Logam berat juga biasanya terlarut di dalam air. Dia pasti terbawa air menuju permukaan tanah yang lebih rendah, lalu bermuara ke laut.

Di dalam tanah, logam berat diserap tanaman. Kalau kebetulan itu tanaman pangan, sumber pangan itu berpotensi karsinogenik, menyebabkan penyakit kanker.

Manakala terlarut di dalam air dan hanyut ke laut, ikan liar atau yang dibudidayakan di tambak-tambak berpotensi menyerap logam berat. Bagi yang mengonsumsinya, akumulasi logam berat bisa menyebabkan kanker.

Sindrom Minamata mengingatkan kita pada kandungan logam berat merkuri (Hg) atau air raksa di dalam tubuh ikan. Begitu pula logam berat kadmium (Cd) dan timbal (Pb) juga sering ada pada udang tambak ekspor.

Bukan hanya aktivitas tambang yang menghasilkan logam berat. Industri di perkotaan pun bisa. Pemakaian pupuk dan pestisida berbahan kimia juga bisa. Untuk mengantisipasi, dibutuhkan perlakuan khusus terhadap media yang ditumpangi logam berat, yaitu tanah dan air.

Penggunaan teknologi beyonic di lahan bekas tambang hanyalah sebagai ilustrasi bioremediasi atau pemulihan lahan. Masih banyak lahan, seperti tambak, sempadan sungai, lahan pertanian, kawasan perkebunan, dan sebagainya, yang sudah tercemar logam memerlukan terapi beyonic ala Lembaga Ilmu Pengetahuan Indonesia (LIPI).

Total kandungan

I Made Sudiana sebagai Koordinator Riset Beyonic dari Pusat Penelitian Biologi LIPI mengatakan, teknologi beyonic sudah diaplikasikan di lahan bekas tambang Freeport, Papua. Pertama kali yang harus dilakukan adalah mengetahui total kandungan unsur pada lahan.

”Di lahan bekas tambang biasanya terdapat total karbon, mikronutrien, dan nitrogen yang rendah, sedangkan kandungan sulfur dan logam beratnya tinggi. Itulah yang harus ditangani,” kata Sudiana.

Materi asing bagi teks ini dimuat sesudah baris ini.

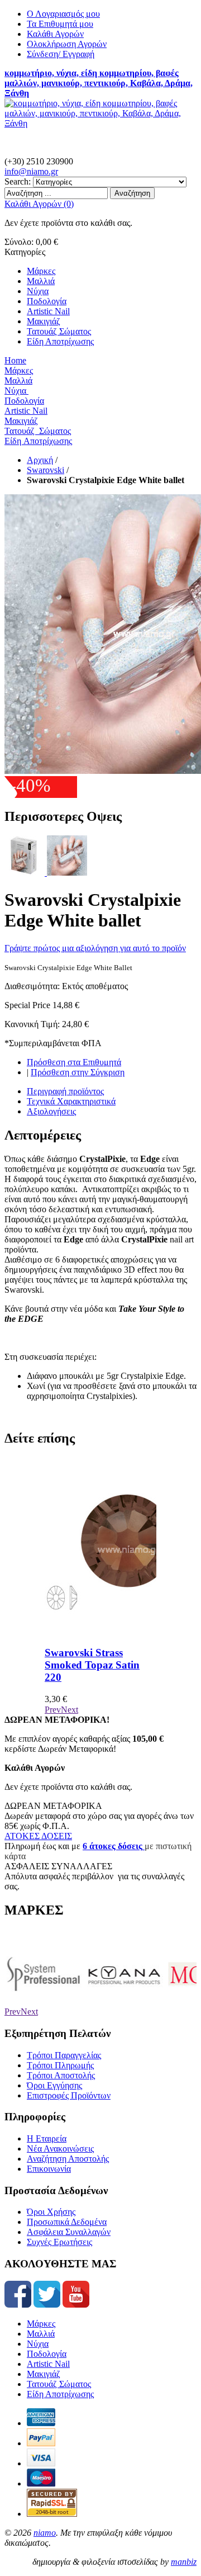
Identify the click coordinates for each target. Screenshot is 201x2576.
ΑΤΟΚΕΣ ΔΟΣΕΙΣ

Pertama-tama, total karbon harus ditingkatkan dengan membuat pupuk organik dari bahan yang ada di wilayah setempat. Di Freeport, Sudiana mencontohkan, pupuk kompos dibuat dari enceng gondok yang mudah dan banyak ditemui.

Enceng gondok dijadikan pupuk kompos dengan ditambahkan mikroba. Mikroba untuk pembuatan kompos ini lazim diperoleh di toko-toko pertanian.

Setelah jadi, pupuk kompos ditebarkan untuk meningkatkan total karbon dan mikronutrien. Mikroba penambat nitrogen dari udara juga disertakan sehingga ketersediaan nitrogen cukup tinggi.

Menurut Sudiana, untuk contoh kasus di Freeport itu di dalam tailing terdapat kadar total fosfat yang perlu dilarutkan supaya tanaman mudah tumbuh. Maka, dicari mikroba yang mampu melarutkan fosfat.

Untuk mengetahui mikroba di dalam tanah setempat, dilakukan analisis enzim tanah dengan metode fluorescein diacetate. Metode ini mampu mengukur aktivitas total enzim protease, lipase, dan esterase.

”Di Freeport kemudian ditemukan mikroba Bacillus sp dan Pseudomonas sp yang membantu melarutkan fosfat batuan menjadi fosfat yang dibutuhkan tanaman,” kata Sudiana.

Pemulihan lahan di Freeport pertama kali diutamakan agar lahan bisa ditanami kembali. Tanaman yang dipilih adalah tanaman yang tumbuh cepat.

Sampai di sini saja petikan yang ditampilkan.